Moi, monsieur, je m’oppose à vos lois imbéciles
A vos fausses faveurs, à vos sergents de ville
À ce que vous osez dans votre tribunal
Appeler la justice, appeler la morale.
Je n‘ai jamais été de ceux qu'on dit rebelles
Ou de ces pauvres gars qu'on nous dit criminels
Je suis un travailleur, enfant républicain,
Ou comme vous le dites, un de vos citoyens.

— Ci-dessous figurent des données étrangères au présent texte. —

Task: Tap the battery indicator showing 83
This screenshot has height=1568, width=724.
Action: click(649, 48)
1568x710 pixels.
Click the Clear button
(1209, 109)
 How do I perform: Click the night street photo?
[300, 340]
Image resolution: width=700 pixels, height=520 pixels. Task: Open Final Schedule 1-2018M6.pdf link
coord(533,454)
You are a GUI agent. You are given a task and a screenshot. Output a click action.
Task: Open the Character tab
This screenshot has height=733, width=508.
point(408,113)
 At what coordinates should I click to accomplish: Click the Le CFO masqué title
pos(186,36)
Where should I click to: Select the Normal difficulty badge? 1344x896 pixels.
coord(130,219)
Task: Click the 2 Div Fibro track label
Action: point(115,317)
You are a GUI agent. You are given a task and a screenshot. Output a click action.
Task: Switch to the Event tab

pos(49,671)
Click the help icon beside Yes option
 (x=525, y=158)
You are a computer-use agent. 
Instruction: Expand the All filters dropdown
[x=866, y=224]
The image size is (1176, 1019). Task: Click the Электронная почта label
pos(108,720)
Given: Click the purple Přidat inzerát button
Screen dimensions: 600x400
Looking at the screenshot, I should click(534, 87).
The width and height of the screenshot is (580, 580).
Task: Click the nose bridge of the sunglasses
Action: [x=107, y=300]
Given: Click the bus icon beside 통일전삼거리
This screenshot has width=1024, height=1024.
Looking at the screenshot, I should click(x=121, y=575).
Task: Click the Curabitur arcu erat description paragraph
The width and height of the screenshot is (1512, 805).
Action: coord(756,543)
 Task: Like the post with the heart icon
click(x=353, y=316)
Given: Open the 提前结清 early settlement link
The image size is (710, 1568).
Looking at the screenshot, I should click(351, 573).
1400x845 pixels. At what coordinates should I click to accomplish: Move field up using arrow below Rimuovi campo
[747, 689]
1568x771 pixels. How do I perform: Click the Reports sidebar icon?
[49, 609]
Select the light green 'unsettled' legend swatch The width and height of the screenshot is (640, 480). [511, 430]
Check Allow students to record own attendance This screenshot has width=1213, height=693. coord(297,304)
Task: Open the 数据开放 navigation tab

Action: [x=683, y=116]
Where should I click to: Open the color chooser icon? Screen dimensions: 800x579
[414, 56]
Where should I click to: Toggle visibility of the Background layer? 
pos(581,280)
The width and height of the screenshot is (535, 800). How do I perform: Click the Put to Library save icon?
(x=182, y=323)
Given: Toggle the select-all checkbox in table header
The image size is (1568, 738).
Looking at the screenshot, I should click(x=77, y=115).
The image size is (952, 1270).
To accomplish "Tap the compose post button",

J'ai déjà tant de fois exercé mon pouvoir
Par le droit du scrutin, car c'était mon devoir
Du moins me le dit-on ; et en homme docile
J'acceptai sans broncher ma condition servile
J’acceptai de choisir, du maire au président
Celui qui gagnerait sa place de tyran.
Et celui qui pourrait par le concours des lois
Déposer sur son Front la couronne des rois.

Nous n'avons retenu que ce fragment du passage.